◆ **Work request**: Reproduce the whole listing, keeping each word unchanged.

◆ **The records**:
########################################

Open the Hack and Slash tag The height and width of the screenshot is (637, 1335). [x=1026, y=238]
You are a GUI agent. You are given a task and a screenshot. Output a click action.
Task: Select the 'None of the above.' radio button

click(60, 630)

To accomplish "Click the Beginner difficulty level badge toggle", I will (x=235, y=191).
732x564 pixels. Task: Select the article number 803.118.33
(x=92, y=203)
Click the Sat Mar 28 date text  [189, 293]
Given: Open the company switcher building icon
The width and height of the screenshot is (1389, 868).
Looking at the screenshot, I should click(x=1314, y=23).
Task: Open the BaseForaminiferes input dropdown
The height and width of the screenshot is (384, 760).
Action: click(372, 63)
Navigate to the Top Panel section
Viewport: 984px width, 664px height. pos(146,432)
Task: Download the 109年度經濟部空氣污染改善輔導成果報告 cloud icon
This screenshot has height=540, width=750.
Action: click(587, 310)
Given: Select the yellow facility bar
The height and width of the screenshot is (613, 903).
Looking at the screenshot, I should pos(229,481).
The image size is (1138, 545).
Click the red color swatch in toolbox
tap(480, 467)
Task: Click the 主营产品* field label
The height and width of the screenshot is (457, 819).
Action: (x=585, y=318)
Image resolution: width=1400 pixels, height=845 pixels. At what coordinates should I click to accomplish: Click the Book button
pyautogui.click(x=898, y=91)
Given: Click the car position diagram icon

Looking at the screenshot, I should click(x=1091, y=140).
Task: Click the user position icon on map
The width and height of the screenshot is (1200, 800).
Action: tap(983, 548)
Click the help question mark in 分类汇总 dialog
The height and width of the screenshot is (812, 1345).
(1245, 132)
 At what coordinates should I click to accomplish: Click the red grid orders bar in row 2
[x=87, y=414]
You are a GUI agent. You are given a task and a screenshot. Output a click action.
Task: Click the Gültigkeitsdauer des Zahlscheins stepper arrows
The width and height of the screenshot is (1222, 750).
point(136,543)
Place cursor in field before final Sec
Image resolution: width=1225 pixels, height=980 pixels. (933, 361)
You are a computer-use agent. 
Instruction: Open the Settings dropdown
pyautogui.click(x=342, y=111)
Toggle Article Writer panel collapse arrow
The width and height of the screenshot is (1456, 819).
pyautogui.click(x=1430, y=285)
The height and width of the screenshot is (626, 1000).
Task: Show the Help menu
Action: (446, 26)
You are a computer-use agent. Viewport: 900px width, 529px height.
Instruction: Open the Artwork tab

########################################

◆ **Answer for this exercise**:
Open the Hack and Slash tag The height and width of the screenshot is (637, 1335). [x=1026, y=238]
You are a GUI agent. You are given a task and a screenshot. Output a click action.
Task: Select the 'None of the above.' radio button

click(60, 630)

To accomplish "Click the Beginner difficulty level badge toggle", I will (x=235, y=191).
732x564 pixels. Task: Select the article number 803.118.33
(x=92, y=203)
Click the Sat Mar 28 date text  [189, 293]
Given: Open the company switcher building icon
The width and height of the screenshot is (1389, 868).
Looking at the screenshot, I should click(x=1314, y=23).
Task: Open the BaseForaminiferes input dropdown
The height and width of the screenshot is (384, 760).
Action: click(372, 63)
Navigate to the Top Panel section
Viewport: 984px width, 664px height. pos(146,432)
Task: Download the 109年度經濟部空氣污染改善輔導成果報告 cloud icon
This screenshot has height=540, width=750.
Action: click(587, 310)
Given: Select the yellow facility bar
The height and width of the screenshot is (613, 903).
Looking at the screenshot, I should pos(229,481).
The image size is (1138, 545).
Click the red color swatch in toolbox
tap(480, 467)
Task: Click the 主营产品* field label
The height and width of the screenshot is (457, 819).
Action: (x=585, y=318)
Image resolution: width=1400 pixels, height=845 pixels. At what coordinates should I click to accomplish: Click the Book button
pyautogui.click(x=898, y=91)
Given: Click the car position diagram icon

Looking at the screenshot, I should click(x=1091, y=140).
Task: Click the user position icon on map
The width and height of the screenshot is (1200, 800).
Action: tap(983, 548)
Click the help question mark in 分类汇总 dialog
The height and width of the screenshot is (812, 1345).
(1245, 132)
 At what coordinates should I click to accomplish: Click the red grid orders bar in row 2
[x=87, y=414]
You are a GUI agent. You are given a task and a screenshot. Output a click action.
Task: Click the Gültigkeitsdauer des Zahlscheins stepper arrows
The width and height of the screenshot is (1222, 750).
point(136,543)
Place cursor in field before final Sec
Image resolution: width=1225 pixels, height=980 pixels. (933, 361)
You are a computer-use agent. 
Instruction: Open the Settings dropdown
pyautogui.click(x=342, y=111)
Toggle Article Writer panel collapse arrow
The width and height of the screenshot is (1456, 819).
pyautogui.click(x=1430, y=285)
The height and width of the screenshot is (626, 1000).
Task: Show the Help menu
Action: (446, 26)
You are a computer-use agent. Viewport: 900px width, 529px height.
Instruction: Open the Artwork tab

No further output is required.